**Records for processing**
━━━━━━━━━━━━━━━━

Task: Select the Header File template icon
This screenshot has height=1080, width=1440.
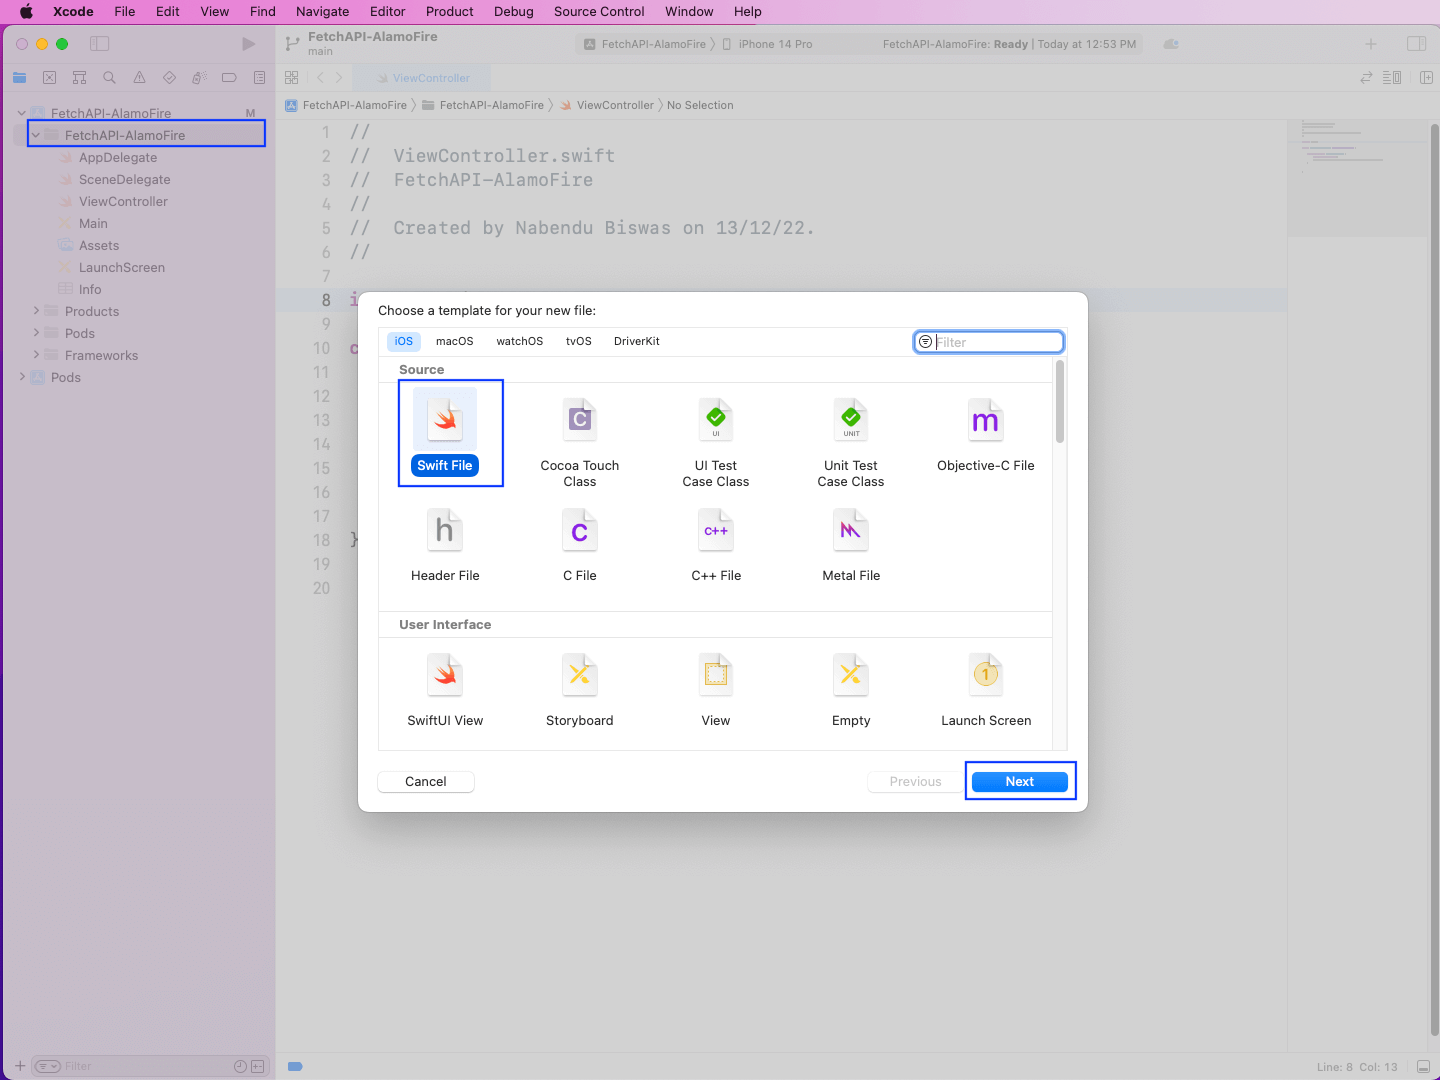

━━━━━━━━━━━━━━━━

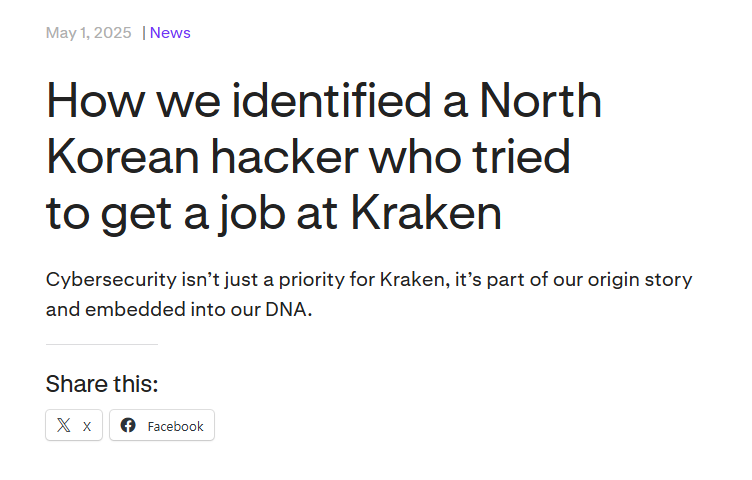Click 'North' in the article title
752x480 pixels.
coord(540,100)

━━━━━━━━━━━━━━━━

**Task goal**
Please reproduce exactly the lines in the listing above from the one containing "Task: Select the Header File template icon" through the one containing "This screenshot has height=1080, width=1440.", both included, and nothing more.

**Finished exercise**
Task: Select the Header File template icon
This screenshot has height=1080, width=1440.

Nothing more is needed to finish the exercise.